I feel it my duty to present to the reader certain—alas, theoretical—comments on the illusions to which the expressions high prices and low prices give rise. At first glance, I know, people may be inclined to consider these comments a little abstruse; but the question is, not whether they are abstruse, but whether they are true. Now, I believe that they are not only perfectly true but particularly well suited to raise some doubts in the minds of those—by no means few in number—who have a sincere faith in the efficacy of protectionism.

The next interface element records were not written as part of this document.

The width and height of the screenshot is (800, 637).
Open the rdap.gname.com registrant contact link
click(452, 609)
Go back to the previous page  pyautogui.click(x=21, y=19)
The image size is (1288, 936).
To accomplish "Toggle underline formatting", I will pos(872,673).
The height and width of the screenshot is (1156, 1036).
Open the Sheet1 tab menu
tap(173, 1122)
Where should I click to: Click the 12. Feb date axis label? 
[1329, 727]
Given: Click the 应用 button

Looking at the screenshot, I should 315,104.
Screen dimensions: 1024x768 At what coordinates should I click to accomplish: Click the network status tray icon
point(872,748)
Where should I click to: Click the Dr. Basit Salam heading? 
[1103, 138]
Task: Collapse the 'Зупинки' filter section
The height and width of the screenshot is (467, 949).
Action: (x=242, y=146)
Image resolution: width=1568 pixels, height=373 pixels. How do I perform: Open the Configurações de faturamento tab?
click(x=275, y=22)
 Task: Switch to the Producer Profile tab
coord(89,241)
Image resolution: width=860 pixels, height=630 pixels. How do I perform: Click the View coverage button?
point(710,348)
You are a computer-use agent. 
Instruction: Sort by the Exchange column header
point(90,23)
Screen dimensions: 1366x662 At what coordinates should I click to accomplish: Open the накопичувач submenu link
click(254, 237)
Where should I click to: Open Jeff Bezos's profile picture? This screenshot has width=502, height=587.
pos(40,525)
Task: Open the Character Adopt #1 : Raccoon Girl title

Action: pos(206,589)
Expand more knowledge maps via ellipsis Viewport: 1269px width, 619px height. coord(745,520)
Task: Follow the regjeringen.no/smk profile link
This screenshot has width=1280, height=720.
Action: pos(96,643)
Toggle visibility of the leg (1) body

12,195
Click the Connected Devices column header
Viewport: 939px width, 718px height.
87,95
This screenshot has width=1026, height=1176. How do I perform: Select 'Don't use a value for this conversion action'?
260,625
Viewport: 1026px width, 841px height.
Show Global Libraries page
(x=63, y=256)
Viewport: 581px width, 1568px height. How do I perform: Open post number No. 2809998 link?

Whether we are advocates of free trade or proponents of restrictive measures, we are all obliged to make use of the expressions high prices and low prices. The former proclaim themselves in favor of low prices, with a view to the interests of the consumer; the latter declare themselves in favor of high prices, having regard for the interests of the producer. Others take a middle position and say: “The producer and the consumer are one and the same person”; thereby leaving it quite undecided whether the law should aim at high prices or at low.

Faced with this conflict, the law, it would seem, has only one alternative, and that is to permit price to be arrived at naturally. But then one has to meet the objections of the implacable enemies of laissez faire. They absolutely insist that the law intervene, even without knowing in what direction. Yet it is incumbent upon those who want to use the law for the purpose of creating artificially high or unnaturally low prices to explain the grounds of their preference. The burden of proof rests exclusively upon them. Hence, it follows that free trade is always to be deemed good until the contrary is proved, for free trade consists in allowing prices to be arrived at naturally.

But the roles have been reversed. The advocates of high prices have succeeded in making their system prevail, and it is incumbent upon the proponents of natural prices to prove the superiority of theirs. On both sides the argument turns on the meaning of two expressions, and it is therefore essential to ascertain just what these two expressions really mean.

But first we must call attention to a series of events that may well disconcert the champions of both camps.

In order to raise prices, the restrictionists have obtained protective tariffs; and, much to their surprise and disappointment, prices have fallen.

In order to reduce prices, the freetraders have sometimes succeeded in securing the adoption of their program, and, to their great astonishment, what followed was a rise in prices.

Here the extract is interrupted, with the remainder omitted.